(December 1, 2018 at 11:32 am)Gae Bolga Wrote: A primer on mind dependence as it relates to moral theory.
Mind dependence, in moral theory, is not a comment on whether or not some proposition x exists in a mind. It is a comment on whether or not the thing to which it refer exists -solely- as an artifact of the mind that possesses it.
All propositions are "mind dependent" in a sense meaningless to moral theory, in that all moral propositions exist in our minds. This brute fact does not establish that they are neccessarrily subjective as a moral theorist is referring to subjectivity. Any moral proposition that exists in our minds but -also- refer to some fact of a matter beyond that mind is, in moral theory, an objectivist fact of the matter x.
So, two propositions. X is bad because I don't like it. X is bad because it hurts people.

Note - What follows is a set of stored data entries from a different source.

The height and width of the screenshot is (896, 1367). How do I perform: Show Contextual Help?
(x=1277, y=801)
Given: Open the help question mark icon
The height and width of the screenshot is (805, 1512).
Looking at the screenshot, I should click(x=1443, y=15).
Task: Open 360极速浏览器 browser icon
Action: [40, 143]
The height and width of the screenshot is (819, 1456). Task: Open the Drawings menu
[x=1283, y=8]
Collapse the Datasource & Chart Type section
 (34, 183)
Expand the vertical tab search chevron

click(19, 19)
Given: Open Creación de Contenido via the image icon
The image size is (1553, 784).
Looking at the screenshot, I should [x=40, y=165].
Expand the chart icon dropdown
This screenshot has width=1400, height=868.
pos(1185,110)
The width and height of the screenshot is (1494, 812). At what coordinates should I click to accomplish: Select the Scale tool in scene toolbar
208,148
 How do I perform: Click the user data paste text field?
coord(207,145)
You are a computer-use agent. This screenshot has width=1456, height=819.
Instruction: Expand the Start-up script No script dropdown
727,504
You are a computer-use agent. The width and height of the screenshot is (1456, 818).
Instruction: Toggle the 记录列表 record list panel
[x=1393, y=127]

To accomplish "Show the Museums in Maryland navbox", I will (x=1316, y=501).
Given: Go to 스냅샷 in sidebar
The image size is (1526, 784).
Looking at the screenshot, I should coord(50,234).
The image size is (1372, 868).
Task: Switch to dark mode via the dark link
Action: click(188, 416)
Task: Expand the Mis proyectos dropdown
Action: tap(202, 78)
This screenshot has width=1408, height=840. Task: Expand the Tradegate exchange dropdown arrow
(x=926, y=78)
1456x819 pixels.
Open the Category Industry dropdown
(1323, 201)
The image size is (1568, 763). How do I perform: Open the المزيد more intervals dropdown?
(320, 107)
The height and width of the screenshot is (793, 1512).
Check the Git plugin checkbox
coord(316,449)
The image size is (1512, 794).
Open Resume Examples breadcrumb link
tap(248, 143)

Both propositions exist as a product of minds, but only one of them is necesarrily subjective (again, as moral theorists are discussing it, it's objectively true that the first persons opinion is that they don;t like something). The other may be, insomuch as the person proposing it has gotten that fact wrong...but if that thing x does hurt people..regardless of whether or not our subject was aware of it or cared, it would still hurt people.
Since we weren't discussing morals but teleology, your digression, while cute, is rather irrelevant to the question under consideration.